Comfort Intense Garden
Comfort created an immersive 1-day pop-up, the Comfort Intense Garden, at London’s Covent Garden. The idea was inspired by children’s book The Secret Garden and featured flowers made from clothes from Oxfam and washed in Comfort Intense. More than 6,000 people visited the garden and more than 12,500 samples were given away.
Sipsmith Winter Lodge
The Sipsmith Ski-lodge at The Well in Clerkenwell was a pop-up bar created for Londoners looking for a gin-fuelled refuge from the cold. The London distiller opened the festive pop-up in venue’s lower level lounge, turning the venue into an alpine ski lodge. The scene came complete with pictures of the Alps, an open fire and fur rugs. Specially created winter cocktails were the order of the day, including Mulled Sloe Gin.
Sketch was approached by Deliveroo to produce a unique, experiential event called the Deliveroo Garden. This summer-themed pop-up in Hoxton Square encouraged workers to get away from their desks and enjoy an urban picnic. The secret garden was a picturesque space to escape the city and enjoy Deliveroo food deliveries.
Visitors ordered food from local restaurants and had it delivered direct to the garden. Each evening saw a guest DJ and popular drinks partners providing drinks.

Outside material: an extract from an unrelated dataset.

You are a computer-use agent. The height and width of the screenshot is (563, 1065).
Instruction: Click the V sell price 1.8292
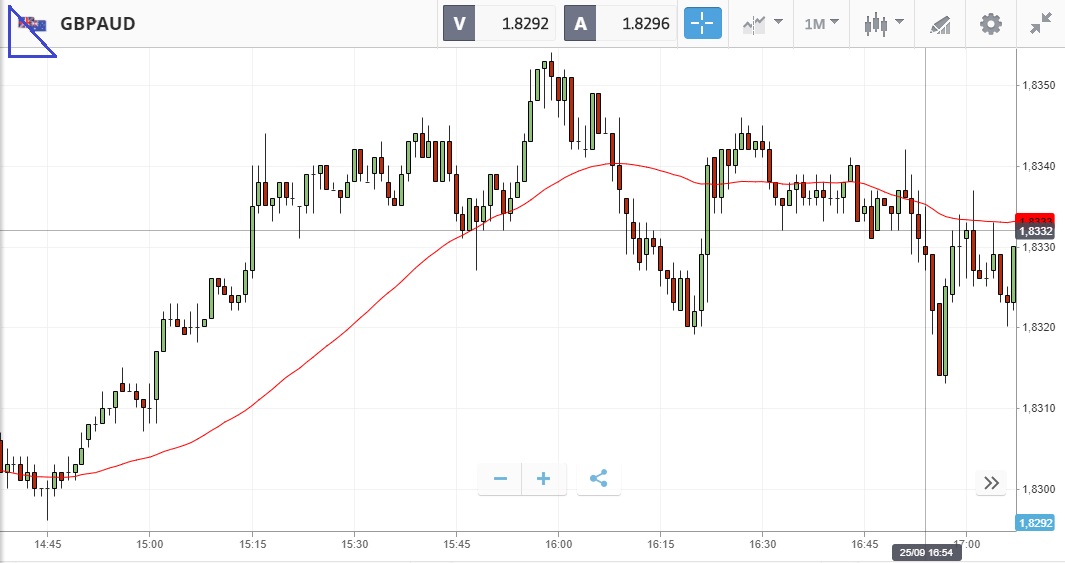[x=501, y=24]

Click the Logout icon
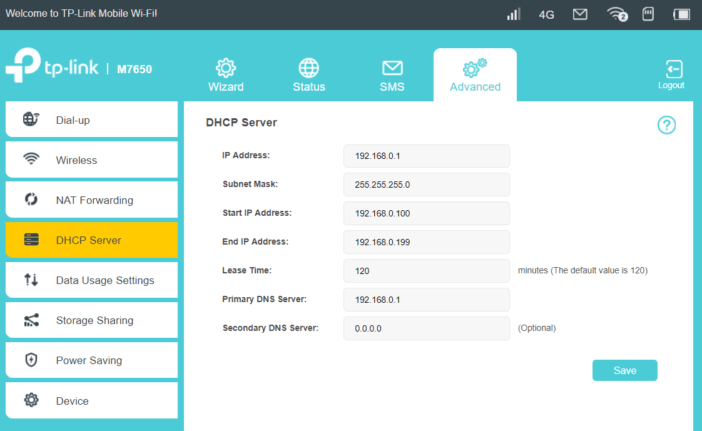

The garden was visited by 1,000 people over 3 days; anyone who uploaded a selfie pic from the event with the hashtag #DeliverooGarden were given a print of the pic. Press coverage included Event Magazine, The Drum and Time Out.
This design collective is a recurring pop-up showcase and shop for artists to offer their goods for affordable prices. “The aim of The Poundshop is to spread design to a wider audience by making it accessible through price and engagement,” the website explains. The pop-up shops are just as visually interesting as the art they sell.
Ribena Colouring Cafe
Ribena staged a pop-up ‘Colouring Cafe’ event in Covent Garden, bringing influencers and fans together to colour-in individuals tiles of a giant Ribena illustration, created by artist Alex Lucas.
Designed for people who like to “grab life by the felt tip,” the stunt capitalised on the adult colouring book trend. A short-form film captured the best moments and received over 1.5 million views on YouTube. A dedicated microsite made the experience more accessible by allowing people to colour online. The microsite was also shoppable, allowing fans to get their own Ribena Colouring Book.